Anyway, you may not be able to get much more than 14MHz. Its just interesting how fast it all adds up.

Have you considered JIT compiling the 6502? Zziinnng!!


Top
 Profile  
Reply with quote  
PostPosted: Tue Feb 06, 2018 6:18 pm 
Offline
User avatar

Joined: Thu Dec 11, 2008 1:28 pm
Posts: 10986
Location: England
(The PiTubeDirect project manages >200MHz at 1GHz. It's written in very optimised assembly language, and is a fast-as-possible emulator making no effort to match the proportional cycle counts of each instruction.
There's a timeline here showing the progress from the initial 84MHz. The project offers several models of CPU, including another 6502 model based on Ian Piumarta's lib6502 written in C, which runs at about 20MHz. So that's a benchmark for a C model, and is very much in line with 14MHz at 700MHz.)


Top
 Profile  
Reply with quote  
PostPosted: Wed Feb 07, 2018 4:44 am 
Offline
User avatar

Joined: Mon May 12, 2014 6:18 pm
Posts: 365
whartung wrote:
2-3 cycles per instruction, that's 16-25 instructions for each 6502 instruction.
Aren't a lot of ARM instructions single cycle or close to it? You may have more instructions to work with than 25. OTOH, not sure how the raspberry pi is set up and how fast it can run from RAM.
https://hardwarebug.org/2014/05/15/cortex-a7-instruction-cycle-timings/


Top
 Profile  
Reply with quote  
PostPosted: Wed Feb 07, 2018 9:59 am 
Offline
User avatar

Joined: Tue Mar 02, 2004 8:55 am
Posts: 996
Location: Berkshire, UK
I found the biggest speed gains in my code were from using the processors native status word and creating P only when it was actually needed. Also C is only flag bit that ever needs to be restored and then only for shifts and arithmetic.

_________________
Andrew Jacobs
6502 & PIC Stuff - http://www.obelisk.me.uk/
Cross-Platform 6502/65C02/65816 Macro Assembler - http://www.obelisk.me.uk/dev65/
Open Source Projects - https://github.com/andrew-jacobs


Top
 Profile  
Reply with quote  
PostPosted: Wed Feb 07, 2018 12:47 pm 
Offline
User avatar

Joined: Fri Aug 30, 2002 9:02 pm
Posts: 1748
Location: Sacramento, CA
Wow, last night I posted a lengthy response and this morning its not here. I always do the preview before I submit, so there's a small chance I had done that and forgot to click submit.

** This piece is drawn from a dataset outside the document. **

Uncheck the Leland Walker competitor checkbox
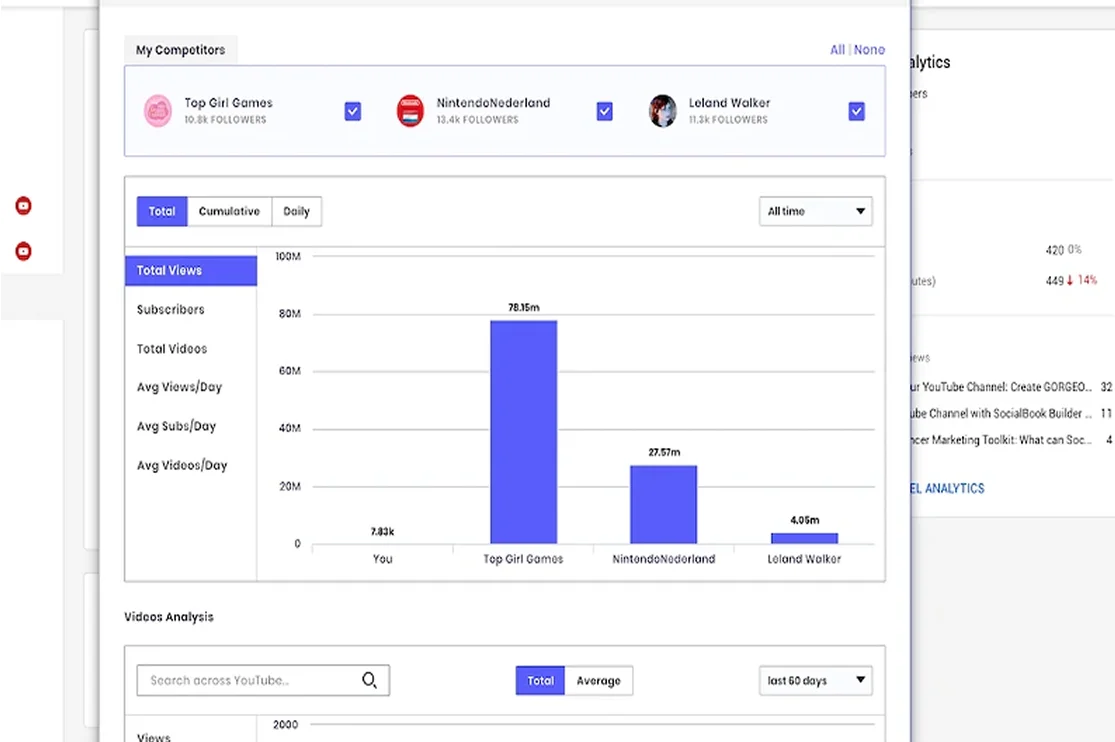This screenshot has width=1115, height=742. (x=857, y=111)
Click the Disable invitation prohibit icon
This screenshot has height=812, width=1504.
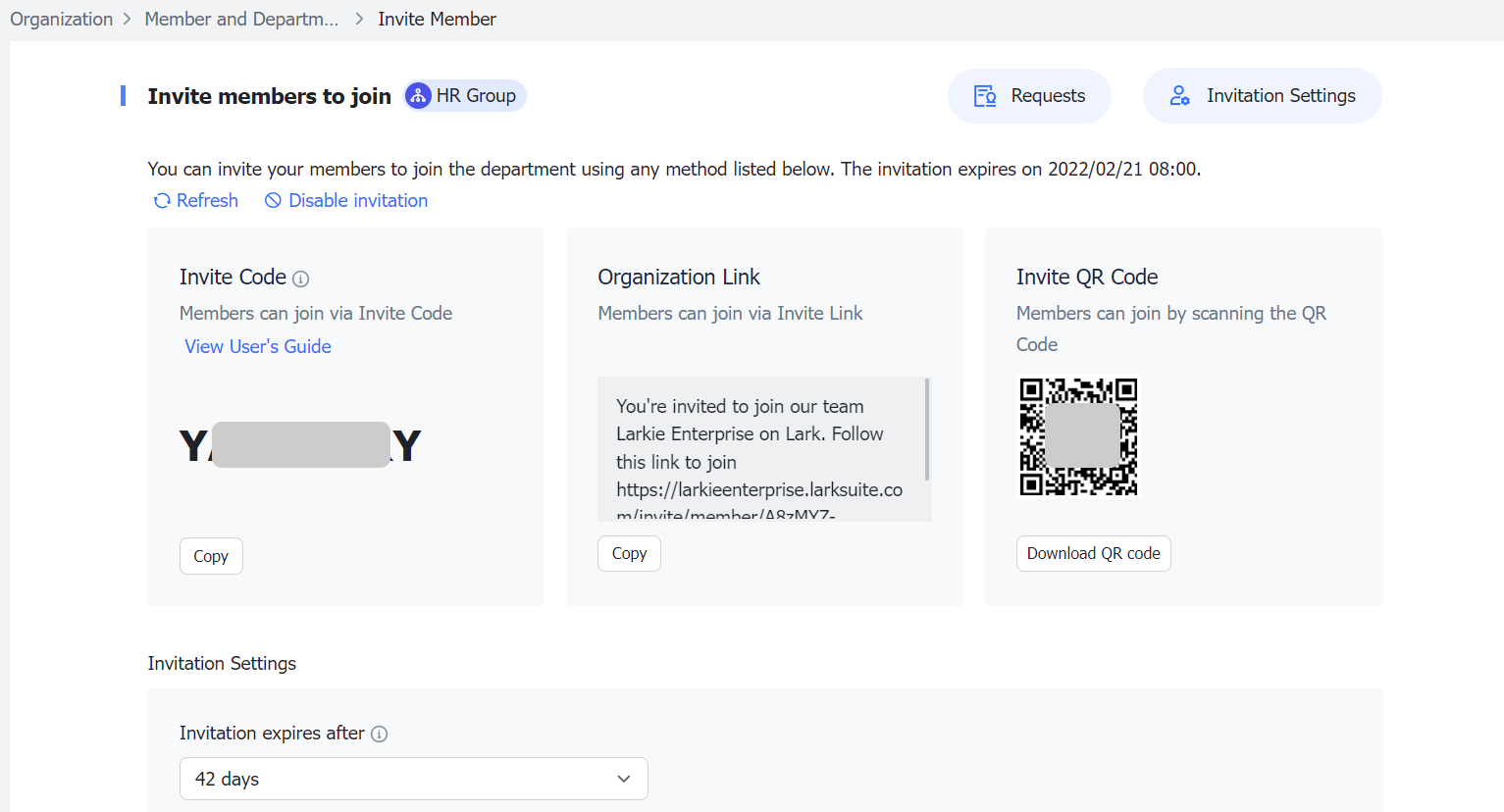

I'll try to recap that post and add more when I get home from work. Thank you to everyone who has offered help!!

Daryl

_________________
Please visit my website -> https://sbc.rictor.org/


Top
 Profile  
Reply with quote  
PostPosted: Wed Feb 07, 2018 12:52 pm 
Offline
User avatar

Joined: Thu Dec 11, 2008 1:28 pm
Posts: 10986
Location: England
(I think if you compose something and someone else posts in the meantime, you get a second confirmation stage - I've lost a post or two that way, thinking I'd posted when I hadn't.)


Top
 Profile  
Reply with quote  
PostPosted: Wed Feb 07, 2018 7:04 pm 
Offline
User avatar

Joined: Fri Aug 30, 2002 1:09 am
Posts: 8546
Location: Southern California
I hope you can find it in your browser history, either by re-opening closed tabs, or by using the back arrow ("Go back one page") in the tab history enough times.

_________________
http://WilsonMinesCo.com/ lots of 6502 resources
The "second front page" is http://wilsonminesco.com/links.html .
What's an additional VIA among friends, anyhow?


Top
 Profile  
Reply with quote  
PostPosted: Thu Feb 08, 2018 12:11 am 
Offline

Joined: Tue Jul 24, 2012 2:27 am
Posts: 679
BitWise wrote:
I found the biggest speed gains in my code were from using the processors native status word and creating P only when it was actually needed. Also C is only flag bit that ever needs to be restored and then only for shifts and arithmetic.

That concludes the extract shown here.